Collected data entries:
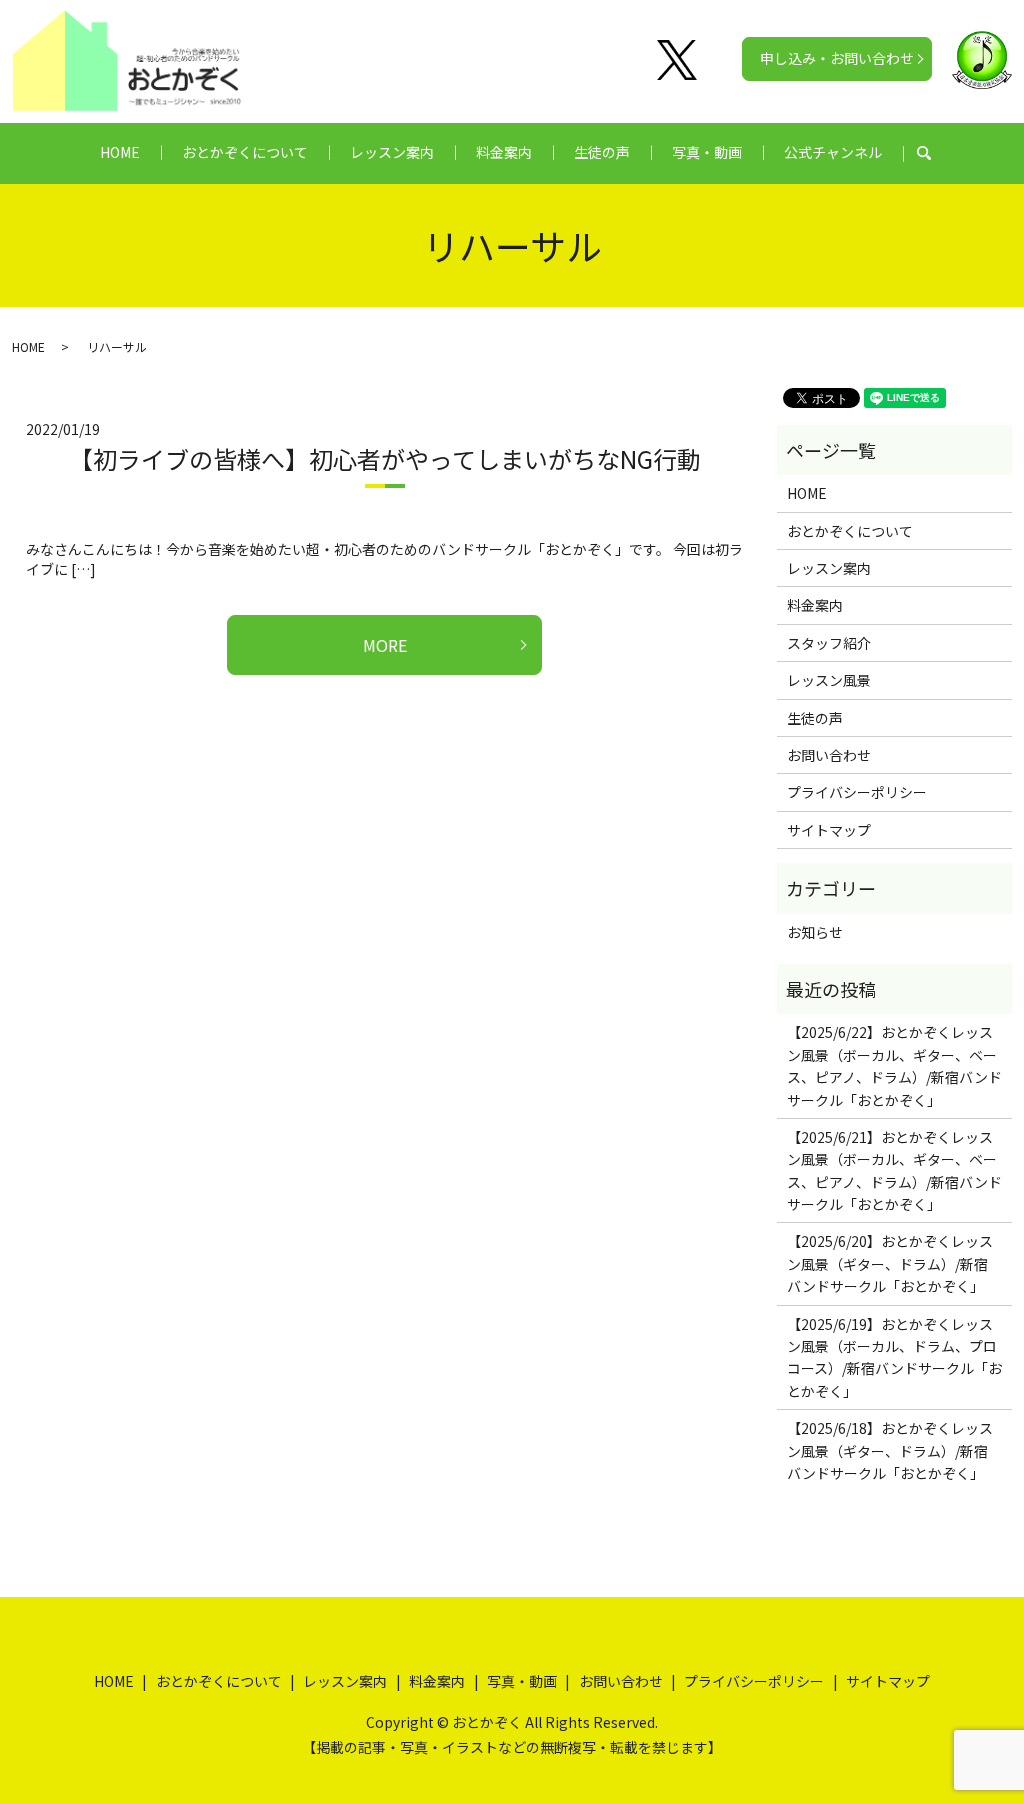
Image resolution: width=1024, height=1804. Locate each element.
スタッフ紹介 (829, 643)
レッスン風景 (829, 680)
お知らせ (815, 932)
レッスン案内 (392, 152)
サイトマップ (829, 830)
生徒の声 (602, 152)
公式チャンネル (833, 152)
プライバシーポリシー (857, 792)
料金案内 (504, 152)
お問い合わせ (829, 755)
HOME (120, 152)
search (934, 153)
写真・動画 (707, 152)
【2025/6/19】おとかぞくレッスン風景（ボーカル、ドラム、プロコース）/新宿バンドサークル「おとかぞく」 (894, 1357)
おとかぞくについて (245, 152)
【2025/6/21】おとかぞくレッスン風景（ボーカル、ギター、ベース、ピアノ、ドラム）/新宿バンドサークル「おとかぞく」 (894, 1170)
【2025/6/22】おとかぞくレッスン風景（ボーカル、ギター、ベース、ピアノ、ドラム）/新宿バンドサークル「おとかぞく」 (894, 1065)
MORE (385, 645)
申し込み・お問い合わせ (837, 58)
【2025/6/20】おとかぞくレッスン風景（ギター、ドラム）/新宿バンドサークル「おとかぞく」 (890, 1263)
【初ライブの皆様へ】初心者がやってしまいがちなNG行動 (385, 458)
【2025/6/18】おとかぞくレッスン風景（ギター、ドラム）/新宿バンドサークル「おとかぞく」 (890, 1450)
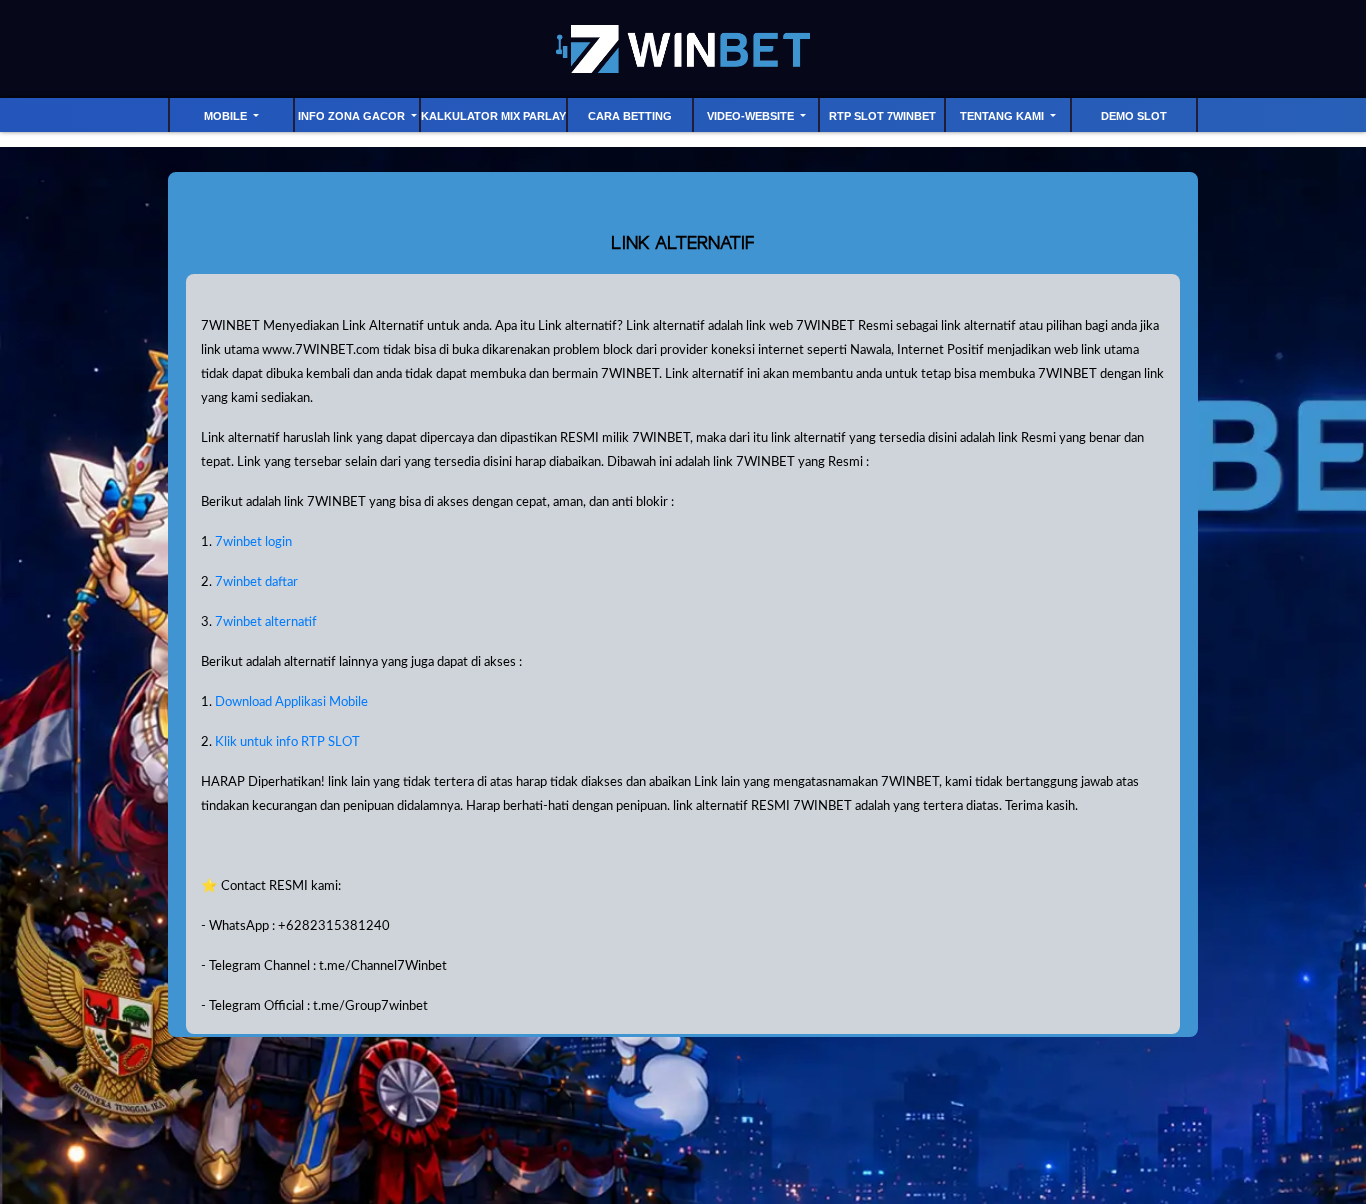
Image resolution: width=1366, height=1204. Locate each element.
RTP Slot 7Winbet (882, 116)
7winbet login (253, 542)
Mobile (227, 116)
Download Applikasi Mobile (291, 702)
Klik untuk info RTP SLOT (287, 742)
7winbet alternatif (266, 622)
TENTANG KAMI (1003, 116)
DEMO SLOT (1134, 116)
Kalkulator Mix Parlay (493, 116)
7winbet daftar (256, 582)
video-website (752, 116)
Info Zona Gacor (353, 116)
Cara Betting (630, 116)
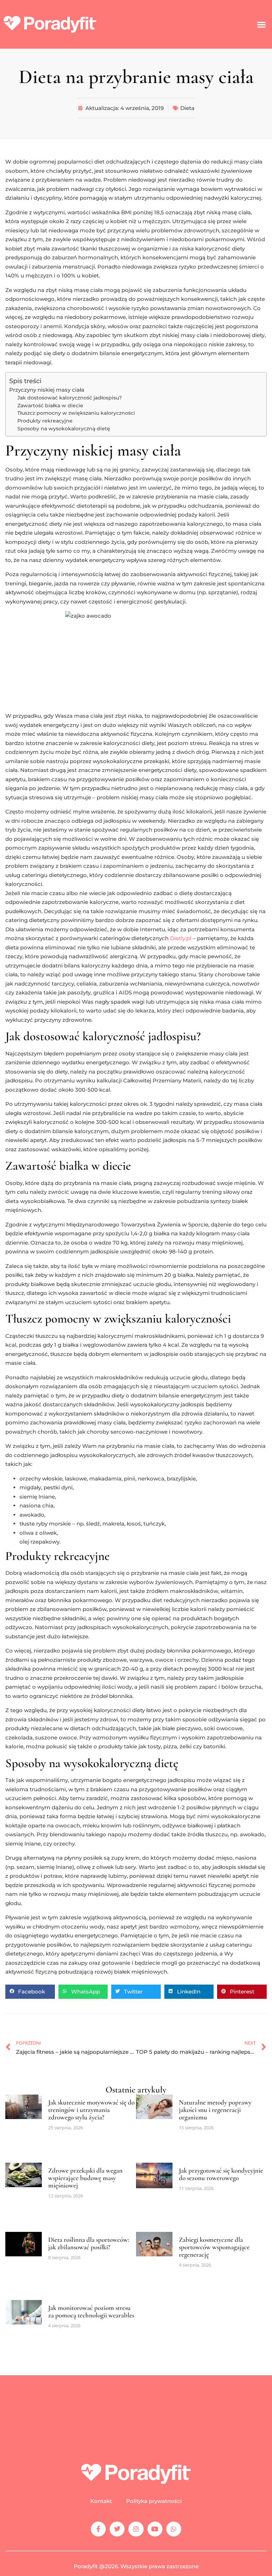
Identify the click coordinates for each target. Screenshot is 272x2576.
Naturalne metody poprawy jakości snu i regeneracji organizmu (215, 2109)
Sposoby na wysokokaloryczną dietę (63, 428)
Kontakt (101, 2501)
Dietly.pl (180, 938)
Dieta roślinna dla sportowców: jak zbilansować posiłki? (88, 2243)
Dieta (187, 108)
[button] (261, 24)
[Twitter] (117, 2529)
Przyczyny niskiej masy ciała (46, 389)
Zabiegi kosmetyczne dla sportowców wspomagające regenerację (214, 2246)
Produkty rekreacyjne (45, 421)
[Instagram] (135, 2529)
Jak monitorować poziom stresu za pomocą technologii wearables (91, 2311)
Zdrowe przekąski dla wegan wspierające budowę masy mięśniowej (85, 2177)
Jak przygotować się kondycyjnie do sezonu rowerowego (221, 2174)
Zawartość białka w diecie (50, 405)
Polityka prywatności (154, 2501)
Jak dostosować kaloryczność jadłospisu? (69, 398)
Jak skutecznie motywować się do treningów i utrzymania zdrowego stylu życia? (91, 2109)
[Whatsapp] (173, 2529)
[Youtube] (155, 2529)
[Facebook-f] (98, 2529)
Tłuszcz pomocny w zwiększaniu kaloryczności (76, 413)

Required work: Set down again, word for word, every line from the one with "7winbet alternatif (266, 622)" to the one with "Identify the click" in the entries above, and omit the pictures.

Finished exercise:
7winbet alternatif (266, 622)
TENTANG KAMI (1003, 116)
DEMO SLOT (1134, 116)
Kalkulator Mix Parlay (493, 116)
7winbet daftar (256, 582)
video-website (752, 116)
Info Zona Gacor (353, 116)
Cara Betting (630, 116)
Identify the click coordinates for each target. Screenshot is 272x2576.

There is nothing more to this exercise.